Following on from Dr Priyanka Agarwal’s PhD project on NovaTears (funded by Novaliq and completed in 2018*), and supported by a Health Research Council grant, the Buchanan Ocular Therapeutics Unit (BOTU) team is currently investigating other non-aqueous vehicles for ocular drug delivery, especially in the management of DED. Although their use is relatively rare due to the limited understanding of long-term safety and biocompatibility, non-aqueous vehicles might offer several advantages over water-based eye drops, including being preservative-free, offering improved lubrication and an ability to dissolve poorly water-soluble drugs, and enhanced penetration.

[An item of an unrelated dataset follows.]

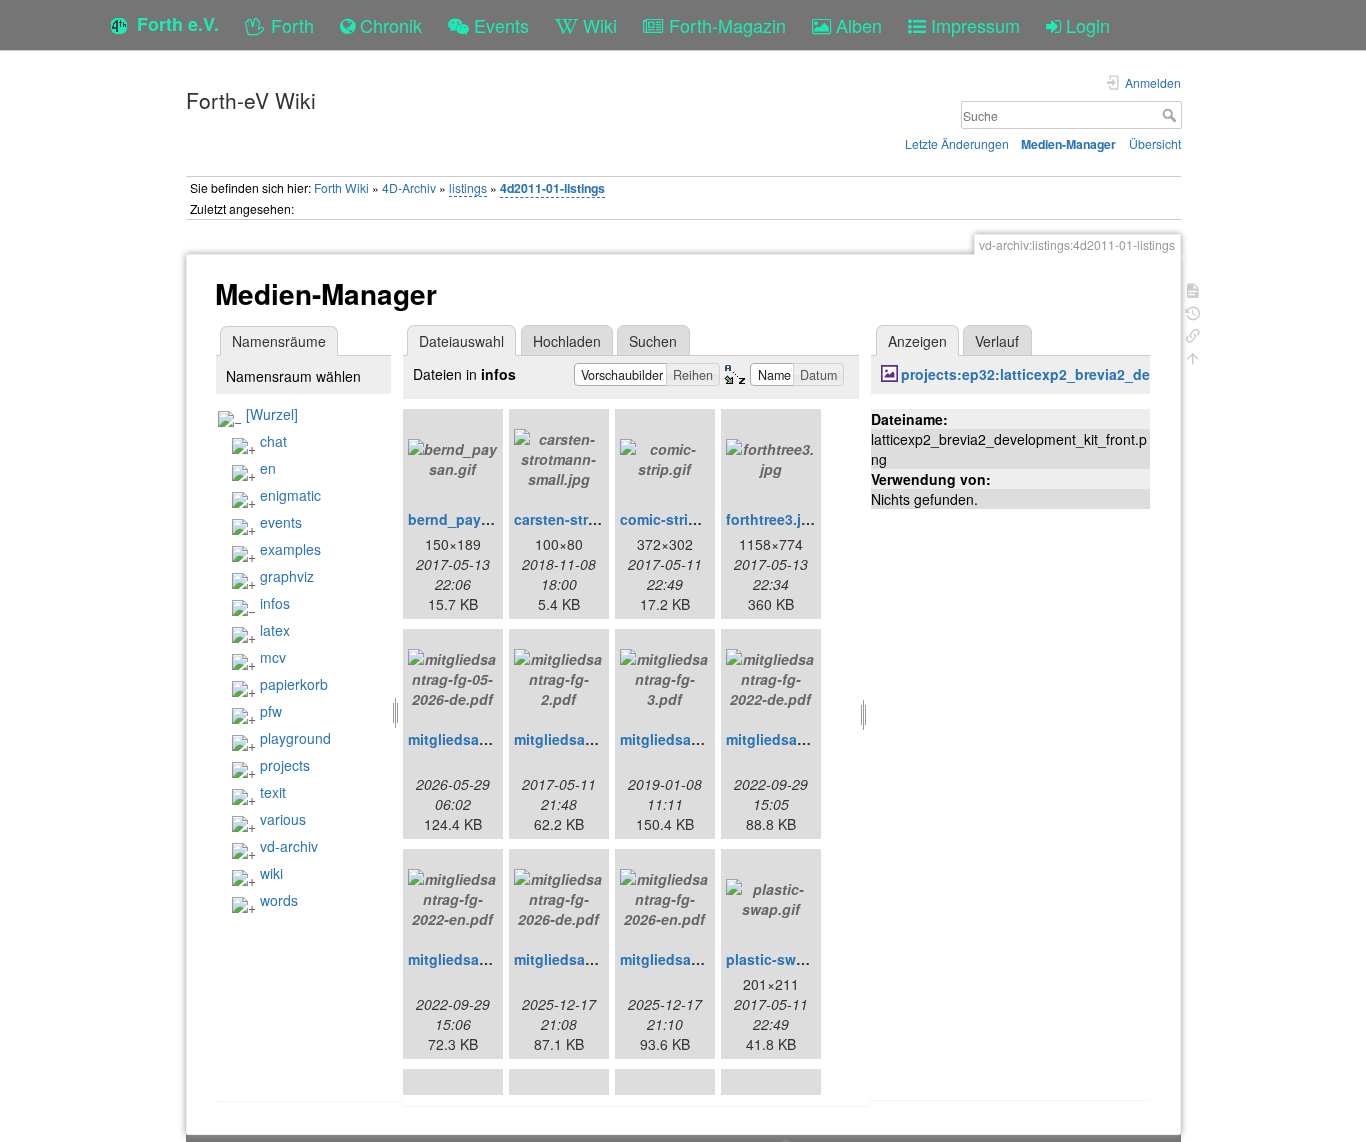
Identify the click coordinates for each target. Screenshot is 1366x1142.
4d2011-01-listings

Basing an eye drop on a non-aqueous vehicle differs vastly to other lipid-containing tear supplements currently on the market. These often comprise only small amounts of an amphiphilic lipid in a water base and thus still require surfactants and preservatives for stability, which risk further compromising the ocular surface and exacerbating ocular discomfort, especially in DED patients who already have a deficient tear film. Nevertheless, it is not as easy as simply selecting an oily vehicle already in use for other topical applications, such as for the skin, and using it on the eye. Ocular biocompatibility and comfort are extremely important, while the vehicle also needs to be suitable for delivering the chosen drug.
Dr Priyanka Agarwal, a postdoctoral research fellow, is currently researching various non-aqueous, biocompatible vehicles capable of delivering the inflammasome inhibitor tonabersat (SB-220453), which tackles inflammation upstream of currently used anti-inflammatory drugs. This combination eye drop aims to break the vicious circle of DED by simultaneously tackling tear film instability and ocular surface inflammation, while minimising the need for further additives. So far Dr Agarwal has been studying drug-vehicle interactions and comparing drug bioavailability from different vehicles, and she will shortly be joined by PhD student Santosh Bhujbal, who has industry expertise in ocular drug delivery.
Once the eye drop is fully characterised, it will be tested in a mouse model of DED, as part of my Humboldt Fellowship**. Formulation development and preclinical studies will run in parallel with clinical studies by PhD student Dian Zhuang, investigating inflammasome markers in the tears of DED patients. The unique opportunity of combining preclinical studies with clinical investigations will ultimately aid clinical trial design and translation of the eye drop. Since the inflammasome is activated in a vast number of conditions, the BOTU team is also investigating its application in other inflammatory eye diseases.
A/Prof Ilva Rupenthal is director of the Buchanan Ocular Therapeutics Unit in the Department of Ophthalmology at the University of Auckland.